Obudziłam się rano jako pierwsza a bynajmniej tak myślałam dopóki zauważyłam, że nie ma z nami mojego brata. Wyszłam z pokoju i skierowałam się do salonu lecz tam go nie było, łazienka również okazała się pusta. Zestresowałam się ale wiedziałam, że gdzieś tu jest postanowiłam wrócić do pokoju i obudzić przyjaciół. W drodze do pokoju przyjaciółki usłyszałam głos mojego braciszka. Dochodził on za drzwi które były delikatnie uchylone. Nie miałam pojęcia co się za nimi znajduję, dlatego nie odrazu weszłam do środka zwłaszcza, że mój brat nie był tam sam. Przystanęłam przed drzwiami.
-Wow
-Podobają Ci się? - kojarzyłam ten głos ale nie mogłam zidentyfikować do kogo on należy.

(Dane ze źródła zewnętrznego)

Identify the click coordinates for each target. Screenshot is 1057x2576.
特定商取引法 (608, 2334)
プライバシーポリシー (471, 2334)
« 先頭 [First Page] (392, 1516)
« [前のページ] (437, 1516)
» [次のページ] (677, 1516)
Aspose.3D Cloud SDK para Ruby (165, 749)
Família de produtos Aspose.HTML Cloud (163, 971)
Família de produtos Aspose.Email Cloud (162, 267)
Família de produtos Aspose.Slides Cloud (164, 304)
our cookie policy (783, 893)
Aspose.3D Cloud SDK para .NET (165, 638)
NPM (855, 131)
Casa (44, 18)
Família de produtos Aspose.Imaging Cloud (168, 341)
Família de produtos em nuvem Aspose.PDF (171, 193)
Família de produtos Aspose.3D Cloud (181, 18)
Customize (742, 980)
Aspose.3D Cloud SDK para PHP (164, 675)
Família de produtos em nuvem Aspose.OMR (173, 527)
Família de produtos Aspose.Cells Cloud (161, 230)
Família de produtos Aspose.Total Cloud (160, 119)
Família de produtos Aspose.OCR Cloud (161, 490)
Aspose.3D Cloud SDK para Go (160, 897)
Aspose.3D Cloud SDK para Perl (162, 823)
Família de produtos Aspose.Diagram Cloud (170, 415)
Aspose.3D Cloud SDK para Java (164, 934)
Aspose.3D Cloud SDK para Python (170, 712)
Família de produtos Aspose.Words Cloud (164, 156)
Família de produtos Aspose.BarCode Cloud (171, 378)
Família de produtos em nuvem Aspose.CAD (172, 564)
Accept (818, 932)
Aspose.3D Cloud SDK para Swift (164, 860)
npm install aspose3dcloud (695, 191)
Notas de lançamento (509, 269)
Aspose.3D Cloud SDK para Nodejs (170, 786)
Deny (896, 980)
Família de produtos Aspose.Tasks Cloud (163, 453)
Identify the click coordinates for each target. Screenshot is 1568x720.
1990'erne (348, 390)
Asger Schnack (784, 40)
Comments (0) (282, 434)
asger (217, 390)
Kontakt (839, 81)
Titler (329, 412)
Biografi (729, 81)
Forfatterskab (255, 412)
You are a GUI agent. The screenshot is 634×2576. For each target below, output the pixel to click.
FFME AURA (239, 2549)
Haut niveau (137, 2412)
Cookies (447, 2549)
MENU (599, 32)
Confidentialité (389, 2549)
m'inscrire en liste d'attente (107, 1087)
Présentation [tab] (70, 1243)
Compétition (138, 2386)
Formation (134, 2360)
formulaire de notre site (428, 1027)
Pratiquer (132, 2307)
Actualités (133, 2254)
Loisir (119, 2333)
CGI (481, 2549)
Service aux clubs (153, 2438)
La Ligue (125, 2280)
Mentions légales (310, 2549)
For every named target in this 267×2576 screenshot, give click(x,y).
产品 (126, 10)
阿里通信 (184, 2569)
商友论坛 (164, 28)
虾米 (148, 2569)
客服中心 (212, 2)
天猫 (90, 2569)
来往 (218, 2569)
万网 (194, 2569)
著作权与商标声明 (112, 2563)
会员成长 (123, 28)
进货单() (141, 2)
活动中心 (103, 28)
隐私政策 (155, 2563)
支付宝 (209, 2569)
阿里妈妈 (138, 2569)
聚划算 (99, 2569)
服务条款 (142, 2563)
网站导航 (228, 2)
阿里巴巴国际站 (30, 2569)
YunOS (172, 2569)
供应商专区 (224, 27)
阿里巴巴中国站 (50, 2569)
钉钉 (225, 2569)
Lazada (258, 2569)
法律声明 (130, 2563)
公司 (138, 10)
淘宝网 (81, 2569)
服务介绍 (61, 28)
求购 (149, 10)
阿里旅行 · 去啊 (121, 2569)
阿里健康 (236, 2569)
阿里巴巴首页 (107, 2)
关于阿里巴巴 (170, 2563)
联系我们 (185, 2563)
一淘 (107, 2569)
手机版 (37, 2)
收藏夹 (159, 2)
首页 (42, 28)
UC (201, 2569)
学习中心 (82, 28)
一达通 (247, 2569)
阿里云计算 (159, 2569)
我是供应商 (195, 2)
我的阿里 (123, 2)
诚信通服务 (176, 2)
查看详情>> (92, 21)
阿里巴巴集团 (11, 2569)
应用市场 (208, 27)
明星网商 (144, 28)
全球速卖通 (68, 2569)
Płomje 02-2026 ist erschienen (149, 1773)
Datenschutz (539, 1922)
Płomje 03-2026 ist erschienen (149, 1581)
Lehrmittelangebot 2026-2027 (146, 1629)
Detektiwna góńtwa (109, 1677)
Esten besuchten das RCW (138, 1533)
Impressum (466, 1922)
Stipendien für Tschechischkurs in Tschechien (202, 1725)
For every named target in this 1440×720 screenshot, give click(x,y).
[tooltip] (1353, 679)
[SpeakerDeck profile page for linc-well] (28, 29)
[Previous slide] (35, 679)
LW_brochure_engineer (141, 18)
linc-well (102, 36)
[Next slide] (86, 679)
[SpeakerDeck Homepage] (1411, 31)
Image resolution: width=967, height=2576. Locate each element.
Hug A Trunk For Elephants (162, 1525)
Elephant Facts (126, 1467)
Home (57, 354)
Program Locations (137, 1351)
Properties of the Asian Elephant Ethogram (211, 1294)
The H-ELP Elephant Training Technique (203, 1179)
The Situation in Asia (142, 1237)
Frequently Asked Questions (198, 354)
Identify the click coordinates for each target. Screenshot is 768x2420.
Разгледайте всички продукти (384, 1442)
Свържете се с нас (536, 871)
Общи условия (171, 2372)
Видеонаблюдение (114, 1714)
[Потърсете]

-Są super! Nigdy nie widziałem aż tylu samochodów! Ten jest chyba najlepszy!
Usłyszałam jakieś szmery mój brat jeszcze coś mówił ale nie zdołałam zrozumieć co. Postanowiłam nie czekać dłużej i wejść do środka. Popchnęłam delikatnie drzwi a moim oczom ukazał się pokój starszego brata Evy. Zdziwiłam się gdyż z tego co pamietam jego pokój znajdował się na piętrze nie na parterze. Mogłam się jedynie domyślać, że zmienił położenie pokoju. Ściany były ciemno-siwe a meble biało czarne. Na środku pokoju znajdował się duży dywan a na prawo od drzwi głównych znajdowały się jeszcze jedne zapewne od łazienki. Dopiero teraz usłyszałam dźwięk odkręconej wody.
CZYTASZ
Życie nie zawsze jest kolorowe
Teen FictionSally Miller wychowana razem z bratem w domu ciągłych awantur. Szesnastolatka za wszelką cenę próbuje powstrzymać działanie swojego ojca i wprowadzić rodzinę na normalny tryb życia. Drogi dziewczyny plątają się z nieznanym jej dotąd chłopakiem. Prze...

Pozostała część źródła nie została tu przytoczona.